I am using getObject and putObject requests on Amazon S3 and in creating a policy for access to the bucket I discovered that if I don't allow listBucket I get an 'access denied' error.

The problem with this is that listBucket means a user can list the keys in a bucket and this presents a security threat.

Is it possible to allow getObject and putObject without allowing listBucket? or is there a workaround for this?

Here is the policy:

{
  "Version": "2012-10-17",
  "Statement": [
    {
      "Sid": "Stmt##",
      "Effect": "Allow",
      "Action": [
        "s3:ListBucket"
      ],
      "Resource": [
        "arn:aws:s3:::myBucket"
      ]
    },
    {
      "Sid": "Stmt##",
      "Effect": "Allow",
      "Action": [
        "s3:GetObject",
        "s3:PutObject"
      ],
      "Resource": [
        "arn:aws:s3:::myBucket/*"
      ]
    }
  ]
}

Solution

  • From the Get Object documentation:

    You need the s3:GetObject permission for this operation. For more information, go to Specifying Permissions in a Policy in the Amazon Simple Storage Service Developer Guide. If the object you request does not exist, the error Amazon S3 returns depends on whether you also have the s3:ListBucket permission.

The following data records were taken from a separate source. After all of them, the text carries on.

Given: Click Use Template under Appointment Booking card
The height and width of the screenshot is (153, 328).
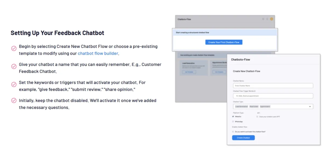Looking at the screenshot, I should coord(219,72).
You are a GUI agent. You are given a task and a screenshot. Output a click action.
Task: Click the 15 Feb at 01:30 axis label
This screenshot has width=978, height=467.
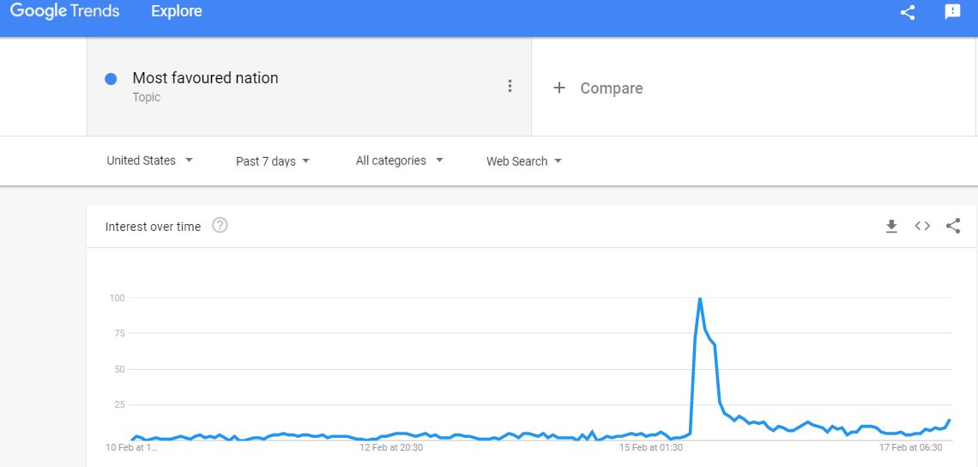650,447
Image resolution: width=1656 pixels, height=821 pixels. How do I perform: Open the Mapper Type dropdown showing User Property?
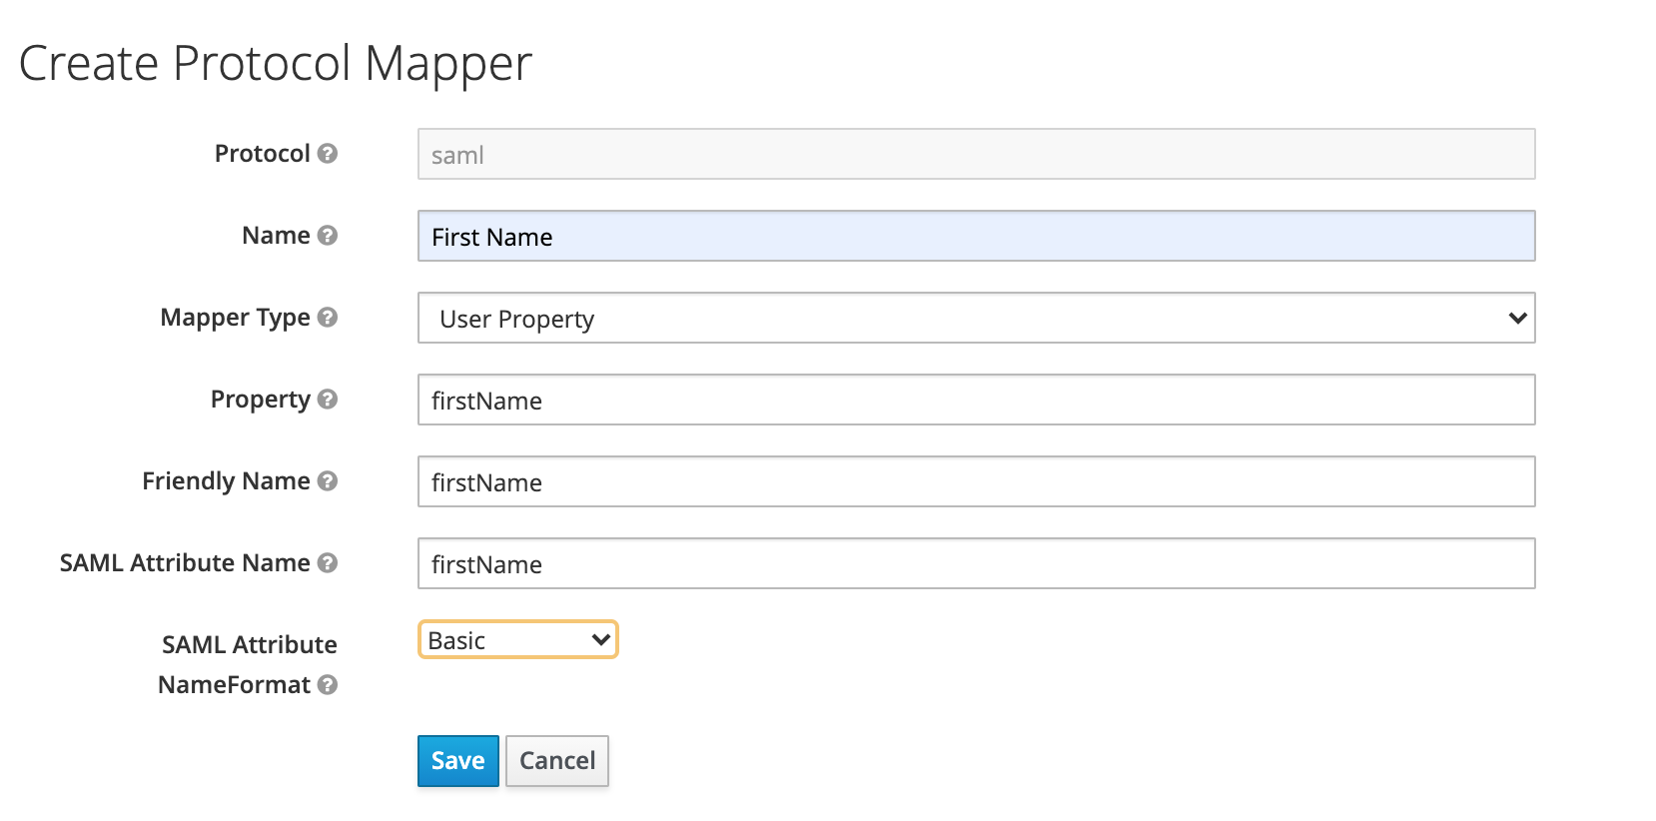976,319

    I've confirmed this behavior by editing a policy that was essentially identical to yours.

    I am able to get an existing object without trouble, whether or not I have the s3:ListBucket privilege, as long as I have the s3:GetObject privilege.

    The behavior changes only if I don't also have the s3:ListBucket privilege, and I request an object that does not exist. In that case, S3 will not admit to me whether that object exists -- I'm denied access to knowledge about the existence of the object, since I'm not authorized to see the list.

    Response for a valid request to a nonexistent object, without s3:ListBucket:

    <Error>
     <Code>AccessDenied</Code>
     <Message>Access Denied</Message>
     <RequestId>xxxx</RequestId>
     <HostId>xxxx</HostId>
    </Error>
    

    Response for a valid request for the same nonexistent object, with s3:ListBucket:

    <Error>
     <Code>NoSuchKey</Code>
     <Message>The specified key does not exist.</Message>
     <Key>fakefile.txt</Key>
     <RequestId>xxxx</RequestId>
     <HostId>xxxx</HostId>
    </Error>
    

    So, on objects that don't actually exist, "access denied" is the expected response without s3:ListBucket. Otherwise, it works as expected.